Hamzakiir spread his arms wide, as though he were standing in the open, welcoming a rare burst of summer rain. “And yet here we are.”
“Hearty and hale.”
A low chuckle escaped Hamzakiir. “These old bones might disagree.” He motioned toward the tunnel. “Now go, young falcon. Live this day. For tomorrow, we go to war.”
Chapter 22
ÇEDA WALKED EASILY THROUGH THE GATHERING CROWD in the collegia’s grand, open-air forum. She wore a patterned dress she’d been given by the Matrons, one that combined the Malasani flare for colors with the long, flowing cut of a traditional desert dress. It was full-sleeved, and ran almost down to her ankles to hide the light armor she wore beneath. It felt strange wearing River’s Daughter beneath her clothes, but Melis had given her a special leather sheath and shown her how to walk in it so that it looked natural. She’d shown her as well how to move and bend her legs so that the thin leather cords holding the sheath in place would snap, and so that the delicate stitching on the dress would rip, giving her all the freedom of movement she’d need if the day turned violent.
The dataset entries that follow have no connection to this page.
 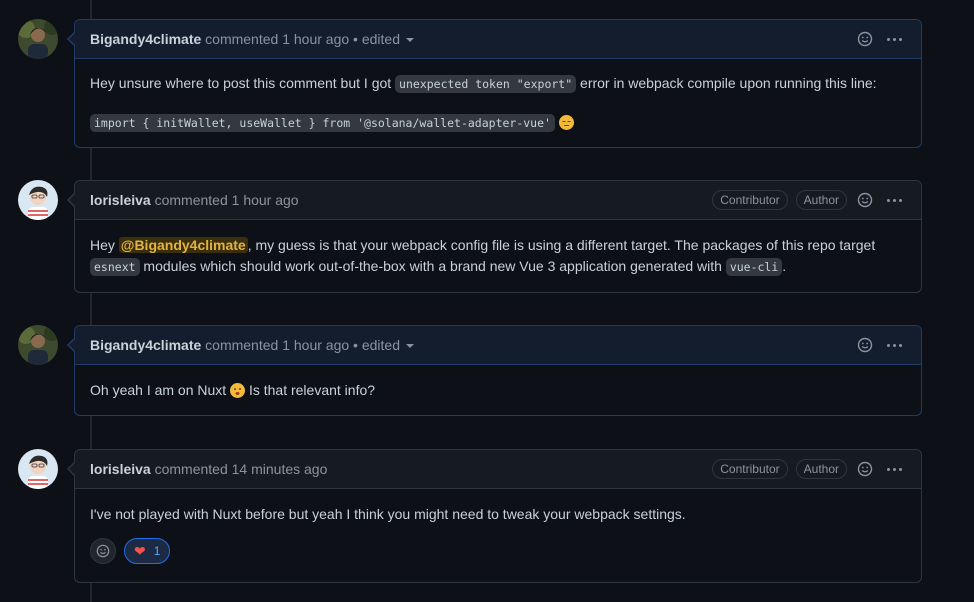 What do you see at coordinates (238, 390) in the screenshot?
I see `worried-emoji-icon` at bounding box center [238, 390]. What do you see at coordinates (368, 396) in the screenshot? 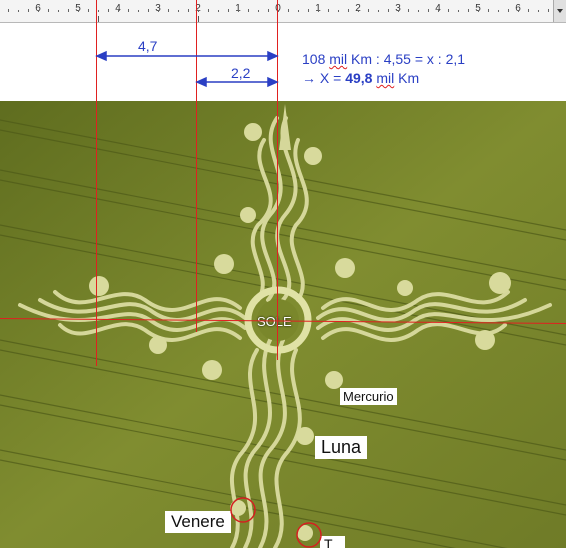
I see `label-mercurio: Mercurio` at bounding box center [368, 396].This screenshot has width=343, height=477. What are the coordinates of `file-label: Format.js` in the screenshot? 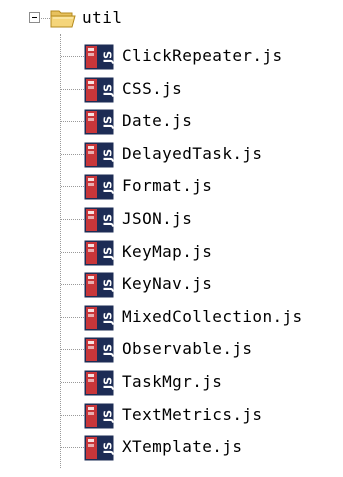 It's located at (168, 186).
Around the forum, dozens milled about, sitting on the simple stone benches or talking beneath the shade of the myrrh trees that lined the grounds. They were the family and loved ones of the students who would soon receive their laurel crowns, the mark of a collegia graduate. Sümeya, wearing a rich dress of cream accented in azure, stood in a group of highborn men and women. Melis was
near her, chatting with another group, laughing easily at a story being relayed by an aristocrat with thread-of-gold woven into her elaborately braided hair. Yndris strolled the edge of the forum, admiring the flowering shrubs, stopping occasionally to pick one of the blue flowers, smell it, and add it to her growing bouquet. Kameyl was not here but in the garrison building, which loomed like a monolith over the near end of the forum. She stood ready with three dozen Maidens, prepared to deliver a response should the Moonless Host be foolish enough to show themselves.
Çeda, like all of the Maidens now hidden among the crowd, had been ordered to take an adichara petal before coming. She could feel its raw potency coursing through her veins. Her senses expanded to encompass the world around her, often giving her more than she wished. She heard the wheeze of a child as his mother shushed him a hundred paces away. The day was warm, but she still sensed the heat from the bodies all around her. Rosewater and lavender and jasmine might waft from the women, the men might smell of sandalwood and honeypine, but the wind also carried the scent of unwashed masses, the sour smell of the collegia’s brewery, and a sharp, moldy smell she couldn’t identify. Such were the gifts of the adichara.
A pair of colonnades ran along the length of the forum. Chipped and aging, they were some of the oldest structures in all of Sharakhai, built shortly after the basilica to the west and the ancient garrison to the north. The students were gathered in the basilica, awaiting the sound of the kettledrums that would announce their march, but the masters had already arrived. They were easy to spot in their flaxen robes and freshly made laurel crowns. Some wandered, chatting with the families, while others stood like stones at sea, waiting for others to come to them. She saw Master Amalos among them, a bent man wearing the orange robes of a high scholar. One hand swept absently down his white beard as he spoke with a woman half his age—another high scholar whose mirthful eyes twinkled at Amalos’s words.